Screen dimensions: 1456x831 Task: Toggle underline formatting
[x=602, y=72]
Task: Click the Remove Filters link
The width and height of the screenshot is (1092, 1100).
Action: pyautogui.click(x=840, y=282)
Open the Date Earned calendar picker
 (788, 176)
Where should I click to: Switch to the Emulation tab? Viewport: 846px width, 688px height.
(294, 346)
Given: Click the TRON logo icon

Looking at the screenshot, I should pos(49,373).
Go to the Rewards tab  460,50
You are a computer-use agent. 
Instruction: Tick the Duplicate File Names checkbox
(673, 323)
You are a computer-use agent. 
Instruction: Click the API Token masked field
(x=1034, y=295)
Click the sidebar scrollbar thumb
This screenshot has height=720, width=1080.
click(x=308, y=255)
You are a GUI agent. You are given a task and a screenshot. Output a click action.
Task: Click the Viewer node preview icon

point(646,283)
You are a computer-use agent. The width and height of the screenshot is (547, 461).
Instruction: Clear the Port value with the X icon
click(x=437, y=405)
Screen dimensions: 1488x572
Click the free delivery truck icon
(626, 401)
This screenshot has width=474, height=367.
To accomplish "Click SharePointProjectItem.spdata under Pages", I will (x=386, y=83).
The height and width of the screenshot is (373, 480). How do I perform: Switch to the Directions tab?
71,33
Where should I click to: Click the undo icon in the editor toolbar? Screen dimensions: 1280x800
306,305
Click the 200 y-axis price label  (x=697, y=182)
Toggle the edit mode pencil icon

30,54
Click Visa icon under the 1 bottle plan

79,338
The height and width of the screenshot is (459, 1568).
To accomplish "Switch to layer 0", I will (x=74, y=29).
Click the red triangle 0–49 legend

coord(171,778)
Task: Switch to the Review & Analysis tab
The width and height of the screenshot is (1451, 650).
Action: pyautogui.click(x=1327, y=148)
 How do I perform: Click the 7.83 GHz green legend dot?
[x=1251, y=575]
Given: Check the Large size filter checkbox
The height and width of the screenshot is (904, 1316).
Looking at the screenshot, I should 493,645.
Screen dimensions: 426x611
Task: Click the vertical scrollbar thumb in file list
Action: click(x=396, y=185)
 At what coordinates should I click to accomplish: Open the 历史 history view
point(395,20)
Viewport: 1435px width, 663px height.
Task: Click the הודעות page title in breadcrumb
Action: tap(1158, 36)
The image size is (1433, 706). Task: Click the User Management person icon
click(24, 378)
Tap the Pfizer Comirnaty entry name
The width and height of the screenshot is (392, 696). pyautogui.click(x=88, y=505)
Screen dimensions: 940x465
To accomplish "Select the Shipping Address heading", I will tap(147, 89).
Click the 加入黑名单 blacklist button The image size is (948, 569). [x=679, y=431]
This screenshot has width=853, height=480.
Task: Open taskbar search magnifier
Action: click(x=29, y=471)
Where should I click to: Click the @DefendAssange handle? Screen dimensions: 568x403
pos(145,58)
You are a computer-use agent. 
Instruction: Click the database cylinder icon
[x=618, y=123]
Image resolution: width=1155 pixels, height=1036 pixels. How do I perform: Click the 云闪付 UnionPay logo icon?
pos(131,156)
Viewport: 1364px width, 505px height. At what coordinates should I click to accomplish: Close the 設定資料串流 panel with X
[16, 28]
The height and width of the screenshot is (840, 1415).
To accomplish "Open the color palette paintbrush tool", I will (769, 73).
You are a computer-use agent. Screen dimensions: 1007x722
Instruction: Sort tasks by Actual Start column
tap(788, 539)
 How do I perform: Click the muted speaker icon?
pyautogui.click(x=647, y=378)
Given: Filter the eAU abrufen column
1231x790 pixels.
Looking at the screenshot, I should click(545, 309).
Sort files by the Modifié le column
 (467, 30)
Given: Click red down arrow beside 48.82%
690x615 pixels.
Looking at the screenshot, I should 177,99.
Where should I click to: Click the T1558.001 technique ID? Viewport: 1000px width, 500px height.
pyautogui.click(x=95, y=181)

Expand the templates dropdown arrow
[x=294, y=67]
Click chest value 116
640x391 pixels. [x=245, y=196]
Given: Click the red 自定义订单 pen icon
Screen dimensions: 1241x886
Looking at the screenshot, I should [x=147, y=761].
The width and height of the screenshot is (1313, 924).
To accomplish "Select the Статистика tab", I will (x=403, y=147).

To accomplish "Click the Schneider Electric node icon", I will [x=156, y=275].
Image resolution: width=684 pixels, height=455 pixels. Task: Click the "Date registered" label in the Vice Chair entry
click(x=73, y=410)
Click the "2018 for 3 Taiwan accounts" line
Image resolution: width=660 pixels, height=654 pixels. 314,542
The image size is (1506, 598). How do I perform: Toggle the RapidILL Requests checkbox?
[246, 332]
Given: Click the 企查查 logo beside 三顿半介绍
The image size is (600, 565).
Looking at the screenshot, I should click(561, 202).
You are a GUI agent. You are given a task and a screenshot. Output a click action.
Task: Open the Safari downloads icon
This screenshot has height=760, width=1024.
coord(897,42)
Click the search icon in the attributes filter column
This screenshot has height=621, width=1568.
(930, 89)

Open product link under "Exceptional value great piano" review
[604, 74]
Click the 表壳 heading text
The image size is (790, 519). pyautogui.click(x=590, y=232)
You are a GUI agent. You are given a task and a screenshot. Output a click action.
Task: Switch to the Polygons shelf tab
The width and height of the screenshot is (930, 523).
════════
TASK TO CARRY OUT: Reproduce each entry exactly, leaving out nothing.

EXERCISE OUTPUT:
Screen dimensions: 1456x831 Task: Toggle underline formatting
[x=602, y=72]
Task: Click the Remove Filters link
The width and height of the screenshot is (1092, 1100).
Action: pyautogui.click(x=840, y=282)
Open the Date Earned calendar picker
 (788, 176)
Where should I click to: Switch to the Emulation tab? Viewport: 846px width, 688px height.
(294, 346)
Given: Click the TRON logo icon

Looking at the screenshot, I should pos(49,373).
Go to the Rewards tab  460,50
You are a computer-use agent. 
Instruction: Tick the Duplicate File Names checkbox
(673, 323)
You are a computer-use agent. 
Instruction: Click the API Token masked field
(x=1034, y=295)
Click the sidebar scrollbar thumb
This screenshot has height=720, width=1080.
click(x=308, y=255)
You are a GUI agent. You are given a task and a screenshot. Output a click action.
Task: Click the Viewer node preview icon

point(646,283)
You are a computer-use agent. The width and height of the screenshot is (547, 461).
Instruction: Clear the Port value with the X icon
click(x=437, y=405)
Screen dimensions: 1488x572
Click the free delivery truck icon
(626, 401)
This screenshot has width=474, height=367.
To accomplish "Click SharePointProjectItem.spdata under Pages", I will (x=386, y=83).
The height and width of the screenshot is (373, 480). How do I perform: Switch to the Directions tab?
71,33
Where should I click to: Click the undo icon in the editor toolbar? Screen dimensions: 1280x800
306,305
Click the 200 y-axis price label  (x=697, y=182)
Toggle the edit mode pencil icon

30,54
Click Visa icon under the 1 bottle plan

79,338
The height and width of the screenshot is (459, 1568).
To accomplish "Switch to layer 0", I will (x=74, y=29).
Click the red triangle 0–49 legend

coord(171,778)
Task: Switch to the Review & Analysis tab
The width and height of the screenshot is (1451, 650).
Action: pyautogui.click(x=1327, y=148)
 How do I perform: Click the 7.83 GHz green legend dot?
[x=1251, y=575]
Given: Check the Large size filter checkbox
The height and width of the screenshot is (904, 1316).
Looking at the screenshot, I should 493,645.
Screen dimensions: 426x611
Task: Click the vertical scrollbar thumb in file list
Action: click(x=396, y=185)
 At what coordinates should I click to accomplish: Open the 历史 history view
point(395,20)
Viewport: 1435px width, 663px height.
Task: Click the הודעות page title in breadcrumb
Action: tap(1158, 36)
The image size is (1433, 706). Task: Click the User Management person icon
click(24, 378)
Tap the Pfizer Comirnaty entry name
The width and height of the screenshot is (392, 696). pyautogui.click(x=88, y=505)
Screen dimensions: 940x465
To accomplish "Select the Shipping Address heading", I will tap(147, 89).
Click the 加入黑名单 blacklist button The image size is (948, 569). [x=679, y=431]
This screenshot has width=853, height=480.
Task: Open taskbar search magnifier
Action: click(x=29, y=471)
Where should I click to: Click the @DefendAssange handle? Screen dimensions: 568x403
pos(145,58)
You are a computer-use agent. 
Instruction: Click the database cylinder icon
[x=618, y=123]
Image resolution: width=1155 pixels, height=1036 pixels. How do I perform: Click the 云闪付 UnionPay logo icon?
pos(131,156)
Viewport: 1364px width, 505px height. At what coordinates should I click to accomplish: Close the 設定資料串流 panel with X
[16, 28]
The height and width of the screenshot is (840, 1415).
To accomplish "Open the color palette paintbrush tool", I will (769, 73).
You are a computer-use agent. Screen dimensions: 1007x722
Instruction: Sort tasks by Actual Start column
tap(788, 539)
 How do I perform: Click the muted speaker icon?
pyautogui.click(x=647, y=378)
Given: Filter the eAU abrufen column
1231x790 pixels.
Looking at the screenshot, I should click(545, 309).
Sort files by the Modifié le column
 (467, 30)
Given: Click red down arrow beside 48.82%
690x615 pixels.
Looking at the screenshot, I should 177,99.
Where should I click to: Click the T1558.001 technique ID? Viewport: 1000px width, 500px height.
pyautogui.click(x=95, y=181)

Expand the templates dropdown arrow
[x=294, y=67]
Click chest value 116
640x391 pixels. [x=245, y=196]
Given: Click the red 自定义订单 pen icon
Screen dimensions: 1241x886
Looking at the screenshot, I should [x=147, y=761].
The width and height of the screenshot is (1313, 924).
To accomplish "Select the Статистика tab", I will (x=403, y=147).

To accomplish "Click the Schneider Electric node icon", I will [x=156, y=275].
Image resolution: width=684 pixels, height=455 pixels. Task: Click the "Date registered" label in the Vice Chair entry
click(x=73, y=410)
Click the "2018 for 3 Taiwan accounts" line
Image resolution: width=660 pixels, height=654 pixels. 314,542
The image size is (1506, 598). How do I perform: Toggle the RapidILL Requests checkbox?
[246, 332]
Given: Click the 企查查 logo beside 三顿半介绍
The image size is (600, 565).
Looking at the screenshot, I should click(561, 202).
You are a GUI agent. You are given a task and a screenshot. Output a click action.
Task: Open the Safari downloads icon
This screenshot has height=760, width=1024.
coord(897,42)
Click the search icon in the attributes filter column
This screenshot has height=621, width=1568.
(930, 89)

Open product link under "Exceptional value great piano" review
[604, 74]
Click the 表壳 heading text
The image size is (790, 519). pyautogui.click(x=590, y=232)
You are a GUI agent. You are given a task and a screenshot. Output a click action.
Task: Switch to the Polygons shelf tab
The width and height of the screenshot is (930, 523).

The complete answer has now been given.